*Problem*
Retype exactly the lines below, starting with the line that contains "Where should I" and ending with the last line; leave out any pictures.

○ ○ ○ ○ ○ ○ ○

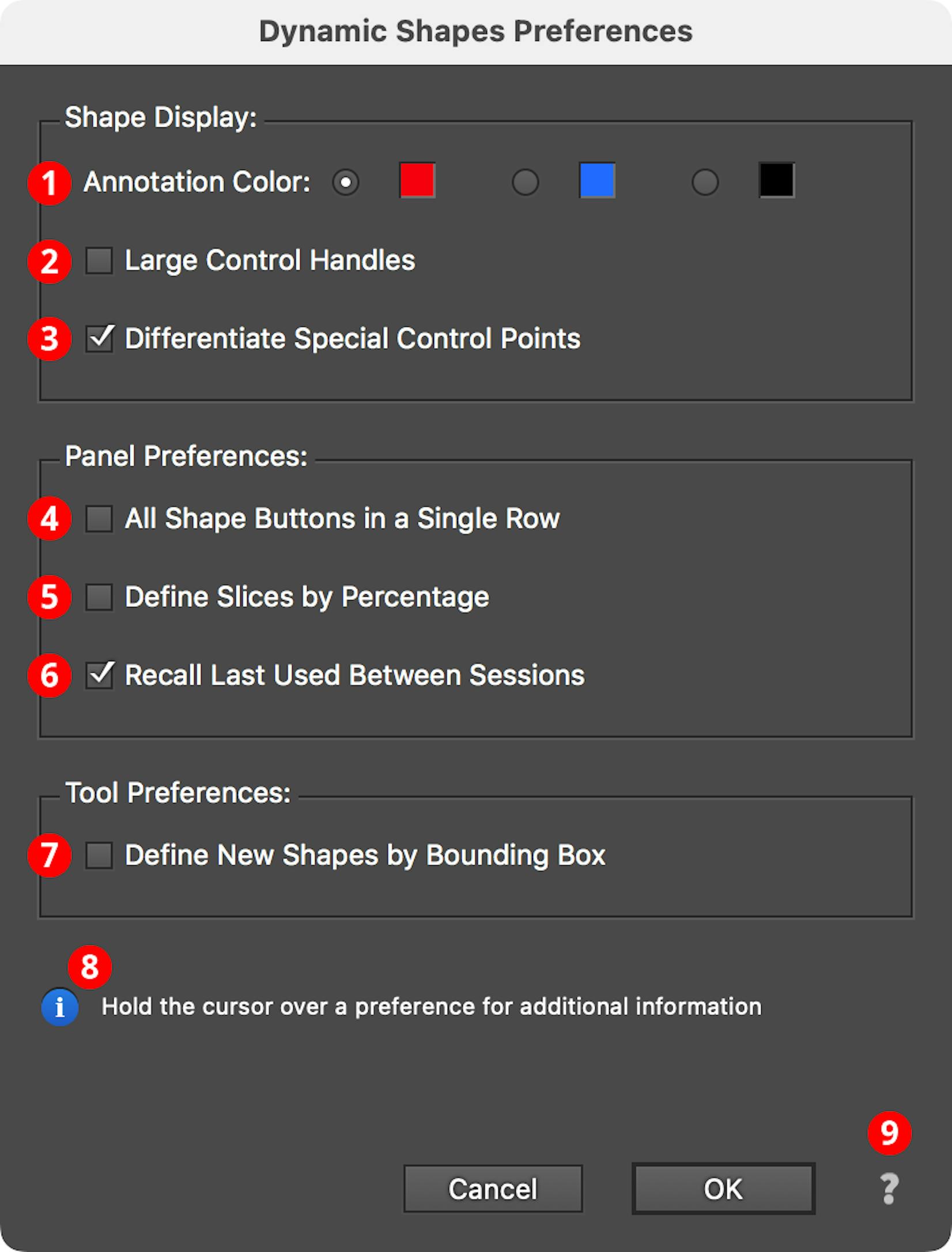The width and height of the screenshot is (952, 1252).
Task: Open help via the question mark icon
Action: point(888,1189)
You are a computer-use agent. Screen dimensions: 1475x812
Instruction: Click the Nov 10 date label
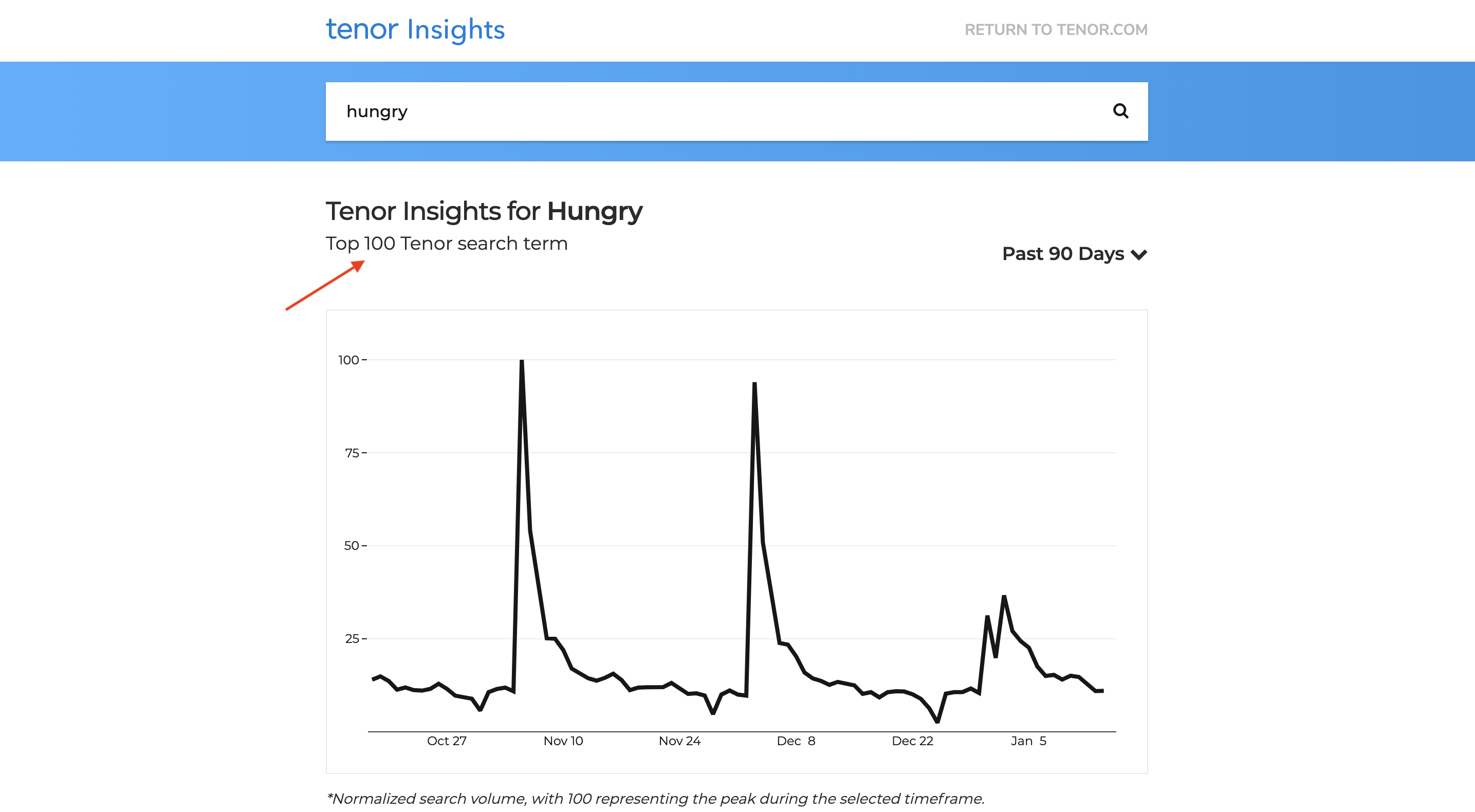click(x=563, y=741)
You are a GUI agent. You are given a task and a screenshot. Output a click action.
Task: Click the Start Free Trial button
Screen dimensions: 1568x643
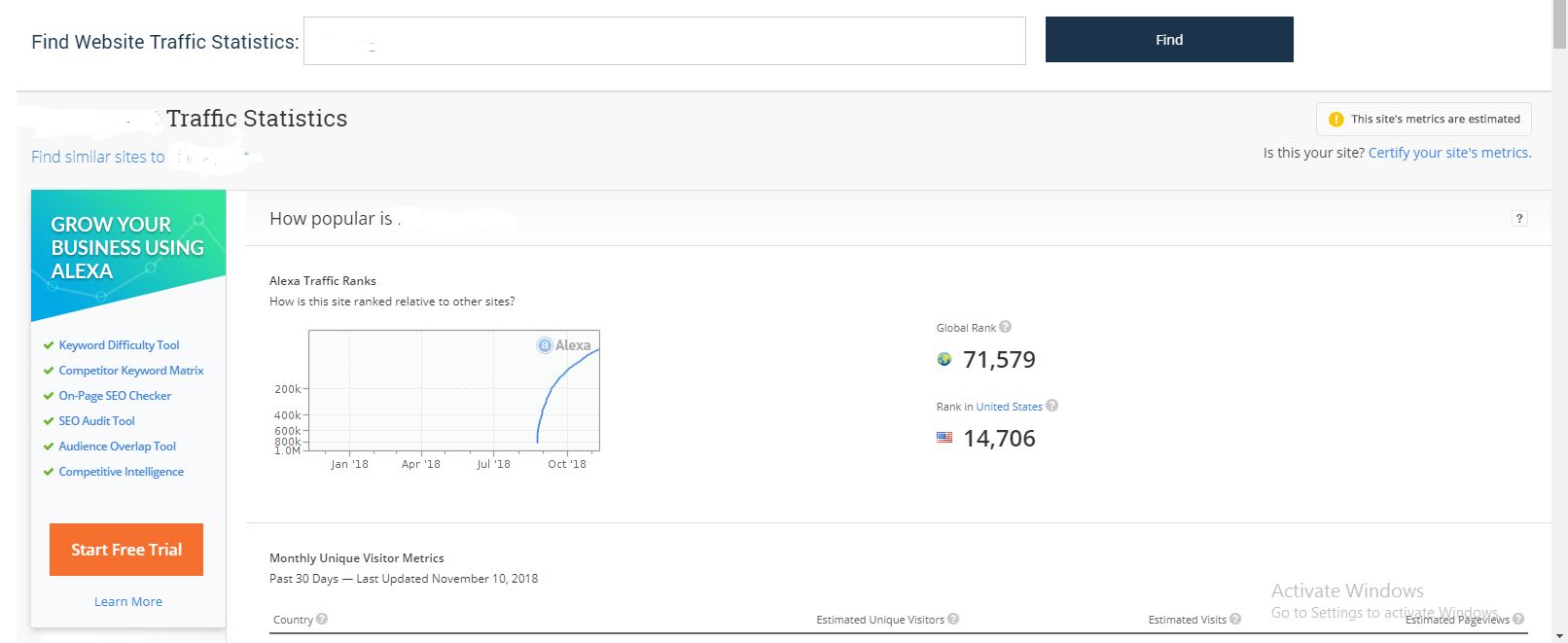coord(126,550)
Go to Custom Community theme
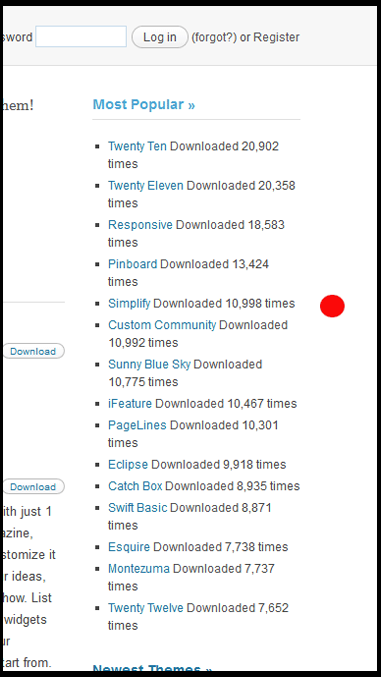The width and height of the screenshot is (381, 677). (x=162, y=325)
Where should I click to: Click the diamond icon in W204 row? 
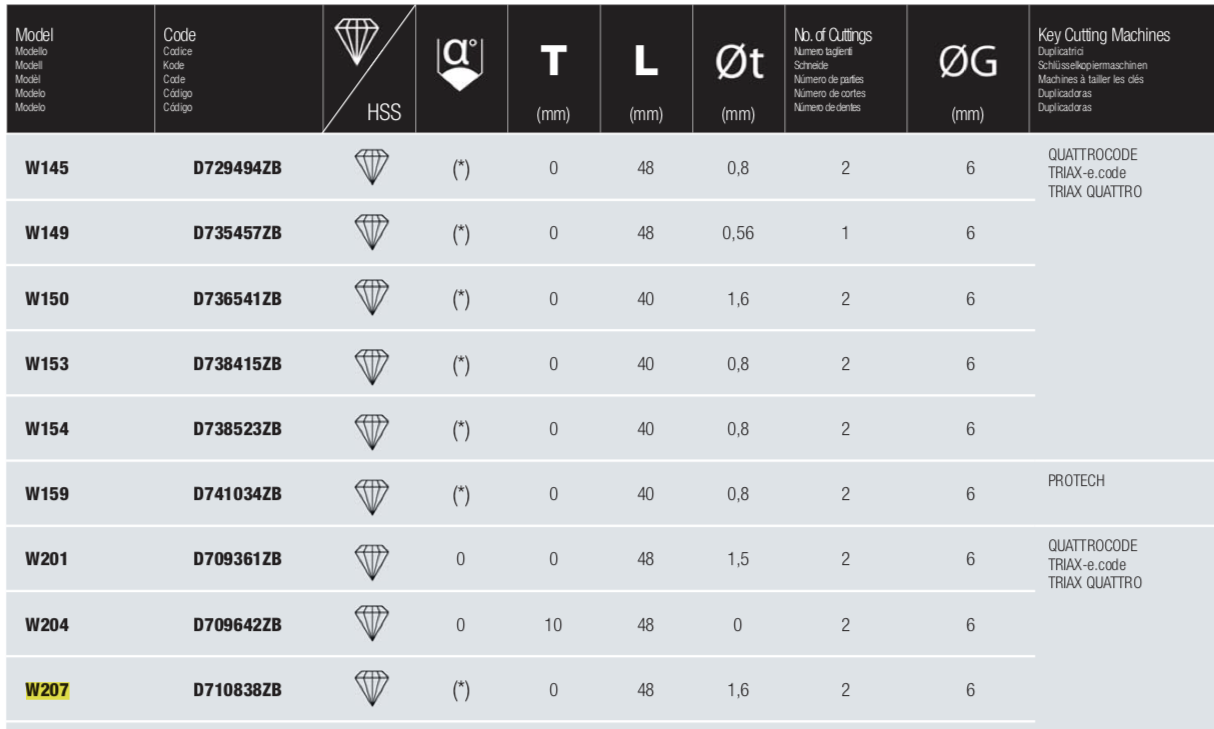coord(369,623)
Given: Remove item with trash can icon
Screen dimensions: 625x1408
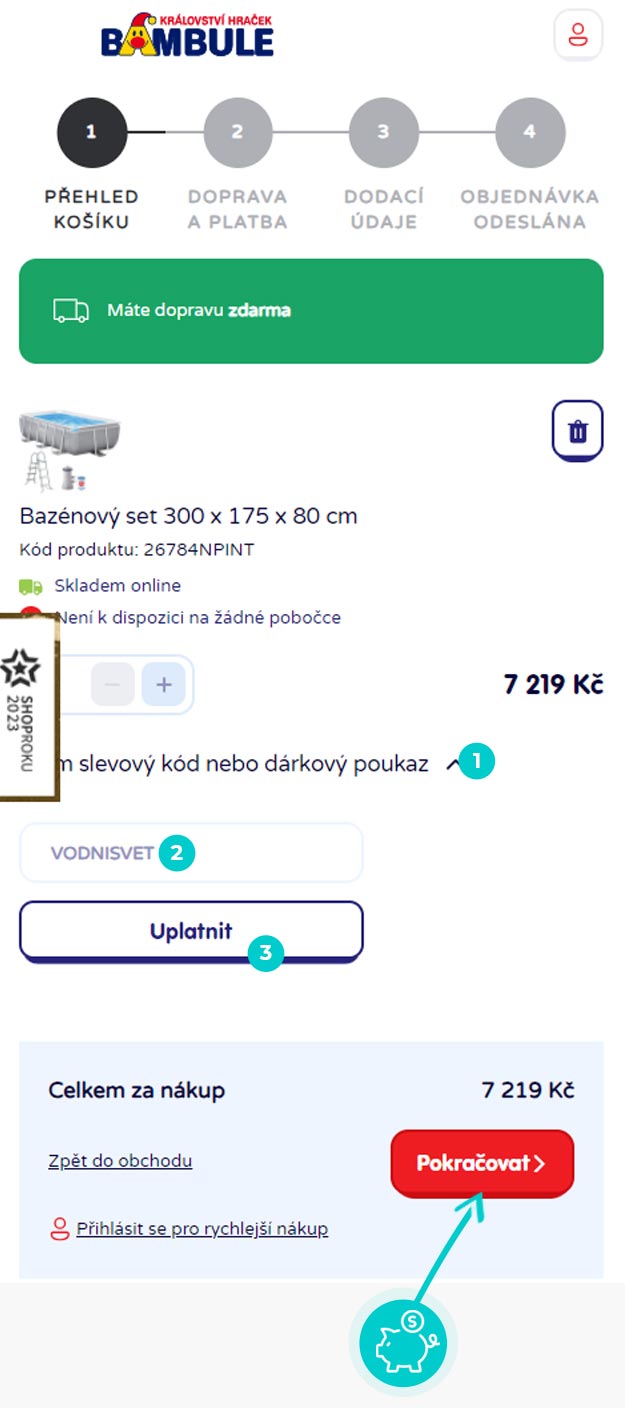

○ ○ ○ ○ ○ ○ ○

*Task solution*
Where should I click to: Click the diamond icon in W204 row? 
coord(369,623)
Given: Remove item with trash can icon
Screen dimensions: 625x1408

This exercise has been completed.